En d’autres termes, quand on parle de santé mentale au travail, on parle de RPS, de préservation des ressources psychosociales, de promotion de la QVCT. On parle des mêmes concepts, mais on tente une nouvelle clé d’entrée. Sans acronyme cette fois-ci.
Des solutions collectives et organisationnelles existent
Mais elles sont moins évidentes, moins visibles qu’un challenge de pas ou un vélo smoothies. Ces modalités d’interventions souvent choisies au détriment de réelles actions pour des problématiques budgétaires, participent certes à créer une forme de convivialité mais ont peu d’impact sur la santé mentale des professionnels.
« Parler du travail, c’est productif » : la thématique de l’année 2025 en aura surpris plus d’un. Comment traiter cette thématique dans un cadre aussi serré que la semaine de la QVCT ? Ce choix est comme un pied de nez à tous ceux qui ont pour habitude de traiter le sujet de la QVCT uniquement dans le cadre de cette semaine, le message étant clair : la qualité de vie et des conditions de travail, c’est toute l’année.
Les solutions afin d’améliorer la qualité de vie et des conditions de travail sont nombreuses, documentées et guidées par des institutions telles que l’ANACT et l’INRS : écouter les professionnels, organiser des espaces de discussion, faire participer les travailleurs aux changements organisationnels, clarifier les processus de décisions, bien positionner l’encadrement.
────
## [Liste des activités]
[A] Dans le passage sur la santé mentale au travail, quelle est la thématique de l’année 2025 ?
[B] Recopiez mot pour mot la partie du passage sur la santé mentale au travail qui s’ouvre sur les mots « Les solutions afin » et se clôt sur « bien positionner l’encadrement. ».
[C] Les affirmations suivantes concordent-elles avec le passage sur la santé mentale au travail ? Répondez par oui ou par non et citez exactement les mots du passage qui le montrent.
(i) Des institutions comme l’ANACT et l’INRS guident les solutions pour améliorer la qualité de vie et des conditions de travail.
(ii) Un challenge de pas a un fort impact sur la santé mentale des professionnels.
(iii) La qualité de vie et des conditions de travail ne concerne qu’une semaine dans l’année.

## [Données fournies]
────
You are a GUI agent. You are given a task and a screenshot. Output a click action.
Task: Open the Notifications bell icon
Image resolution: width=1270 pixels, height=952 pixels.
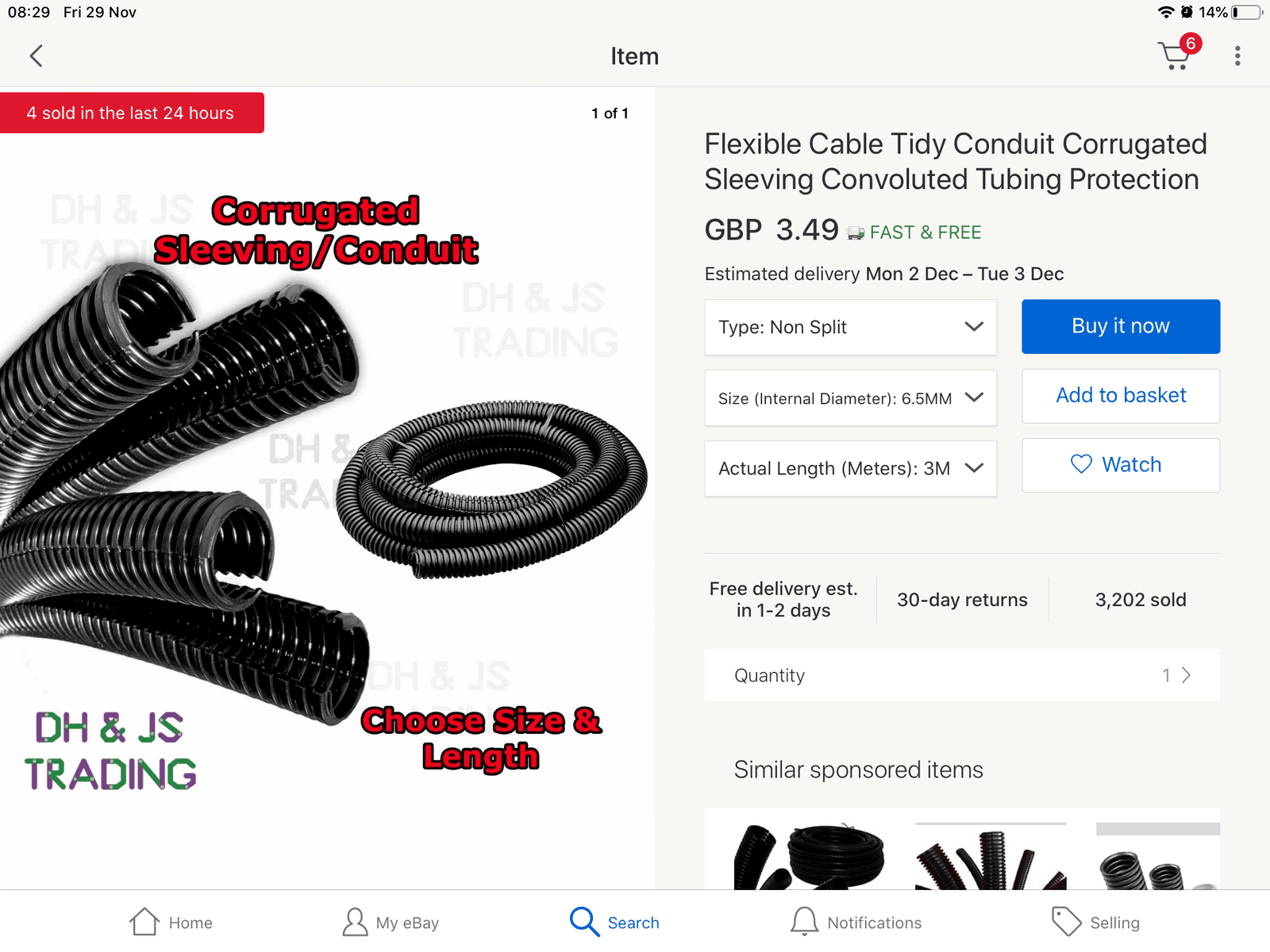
────
## [Corrigé par activité]
[A] La thématique de l’année 2025 est « Parler du travail, c’est productif ».

[B]
Les solutions afin d’améliorer la qualité de vie et des conditions de travail sont nombreuses, documentées et guidées par des institutions telles que l’ANACT et l’INRS : écouter les professionnels, organiser des espaces de discussion, faire participer les travailleurs aux changements organisationnels, clarifier les processus de décisions, bien positionner l’encadrement.

[C]
(i) Oui : « documentées et guidées par des institutions telles que l’ANACT et l’INRS ».
(ii) Non : « ont peu d’impact sur la santé mentale des professionnels ».
(iii) Non : « la qualité de vie et des conditions de travail, c’est toute l’année ».